> EXTRACT PROVIDED

====

Well, the idea of markets being rigged is pretty much coming out of the woodwork now, and the fact that it is indicative of too much power being concentrated into the hands of too few people, especially moral people, is gaining acceptance.

You know, historically we've seen this over and over again, and many times it has not ended all that well for the 'money changers.'

Here's the 'meme' being presented in Canada by CBC.

How markets are rigged against you

Dec 9, 2013

Every day, trillions of dollars are exchanged by buyers and sellers on trading floors across the world. The places where that happens are colloquially known by the faceless moniker of “the markets" but every time somebody buys a barrel of oil, a shipment of potash, a Royal Bank share or a Japanese yen, there’s a real person behind that transaction.

Historically, the system works because people have confidence in the rules and believe they are treated the same as anybody else.

But it’s getting harder and harder to ignore the stories of powerful people cheating the system for their own gain. As the bad apples add up, it gets harder and harder to ignore a troubling realization — “everything is rigged.”

That’s what financial journalist Matt Taibbi says in an interview with Amanda Lang airing on Monday night's The National. After years of reporting on some of the best examples of Wall Street stacking the deck in its favour, Taibbi has concluded that the entire system underpinning the global economy is rigged in some form or another. And it’s not just financial markets that are at stake.

The real economy, with factories, services, goods and jobs for real people, is under threat.

(Source)

Again, we have a system that is largely built on confidence. It has to be because it is only the belief that debts will be honored in the future that keeps the whole game moving along.

Without that belief our currency comes into question and once that happens and a critical mass of people understand that it has no intrinsic value but is merely a claim on real wealth, then the scramble to get out of paper and into real wealth will begin.

As it has many times before.

The article is very good and walks through several of the more well-publicized cases of market rigging and Wall Street excess, including the LIBOR scandal, Goldman Sachs' overt manipulation of the physical aluminum market, and the insider trading case involving the Galleon hedge fund that I have excerpted below:

What was so shocking about Galleon was the brazenness — how employees were caught on tape rigging the system, and not seeming to care. Rajaratnam was eventually found guilty of insider trading and sentenced to 11 years in prison but even today, some people involved still don’t seem to quite see the problem.

“The bottom line was to make money … and if you weren’t adding to the end goal you were kind of useless,” says Turney Duff, a former trader at Galleon who’s written a book about his experiences there.

“I’m not making excuses for my behaviour,” he says in the piece. “I made a lot of mistakes and a lot of the decisions that I made … [weren't] based on right or wrong it was based on [lack of] consequences.

“I didn’t feel like we were going to get caught. You know, it felt like jaywalking.”

That mentality may be part of the problem — that there’s insiders at the top of a pyramid who feel they have the right to set prices and profit wherever they see fit, Taibbi and others say.

“The basis of all these problems that we’ve had in the last decade or so is that it’s a very insular community, this financial community. It’s a very small group of people making very, very weighty decisions and I think these guys, to them, it’s not real. It’s just a bunch of numbers on a paper,” Taibbi said.

====

> DATA SHOWN
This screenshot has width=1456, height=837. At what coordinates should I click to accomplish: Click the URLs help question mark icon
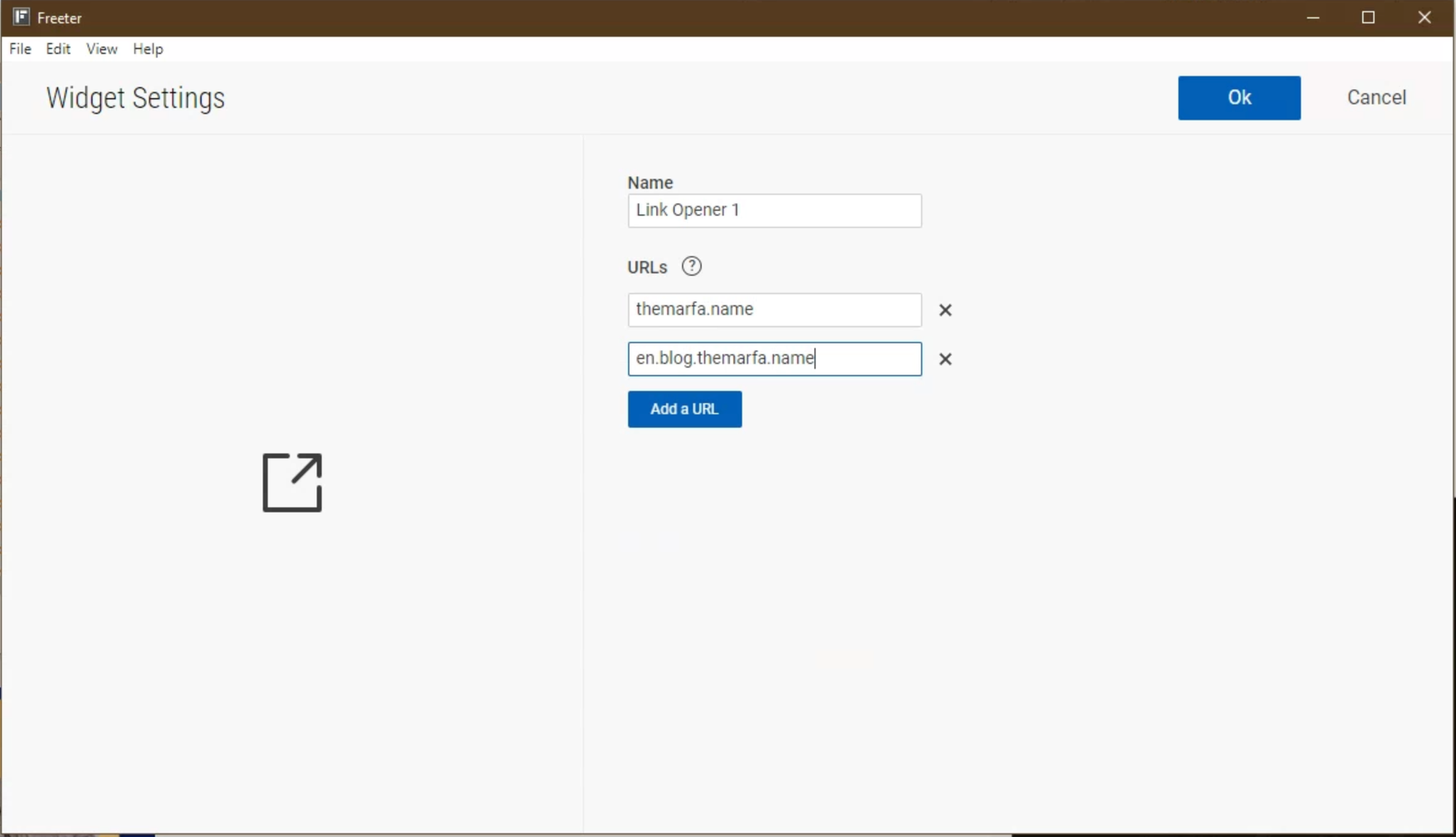[691, 266]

====

> WRITTEN PROBLEM 1
Rewrite the piece on rigged markets starting with "Well, the idea" and going on through "Canada by CBC.", putting "bankers" in place of "money changers".
> WRITTEN PROBLEM 2
Write the next part of the piece on rigged markets, picking up right after its final sentence.

> TASK ANSWER 1
Well, the idea of markets being rigged is pretty much coming out of the woodwork now, and the fact that it is indicative of too much power being concentrated into the hands of too few people, especially moral people, is gaining acceptance.

You know, historically we've seen this over and over again, and many times it has not ended all that well for the 'bankers.'

Here's the 'meme' being presented in Canada by CBC.

> TASK ANSWER 2
Yes, it's very easy to understand.  There's a lot of money involved and very, very few consequences.  If power corrupts and absolute power corrupts absolutely, then the current environment makes all the sense in the world.

What it is not doing, however, is distributing capital either effectively or fairly.  The very same mistakes that led to the prior financial crisis are being sown even more liberally this time than last.

All of this is in line with my prior report about the bad behaviors by corporations spying on non-profits up to and including full-blown felonies that were not being prosecuted by the government.

The very same lack of attention to the financial powerhouse  side of the story while vigorously prosecuting relative trivia that involve citizens is patently obvious to anybody paying the slighted bit of attention.

I found the final paragraphs of the linked article to be especially telling in this regard:

There’s a sense among the general public that nobody seems to be maintaining the integrity of the system. Bart Chilton, the head of U.S. regulator the Commodities and Future Trading Commission, says his office is committed to maintaining the system’s integrity. But, he says his office isn’t given the tools he needs to properly do the job.

“They don’t have enough people to do this stuff,” Chilton says. “[Washington] doesn’t care about this, and unfortunately Congress and government is very reactive.”

He notes that his office has 158 agents to police more than $5 trillion worth of financial contracts per year.

In contrast, the more well-known Securities and Exchange Commission has more than 100 agents assigned to its investigation of baseball pitcher Roger Clemens alone.

100 SEC agents tasked to the Roger Clemens case involving a single baseball player using steroids and virtually dead silence every day on the overt shenanigans we see in various equity and commodity markets.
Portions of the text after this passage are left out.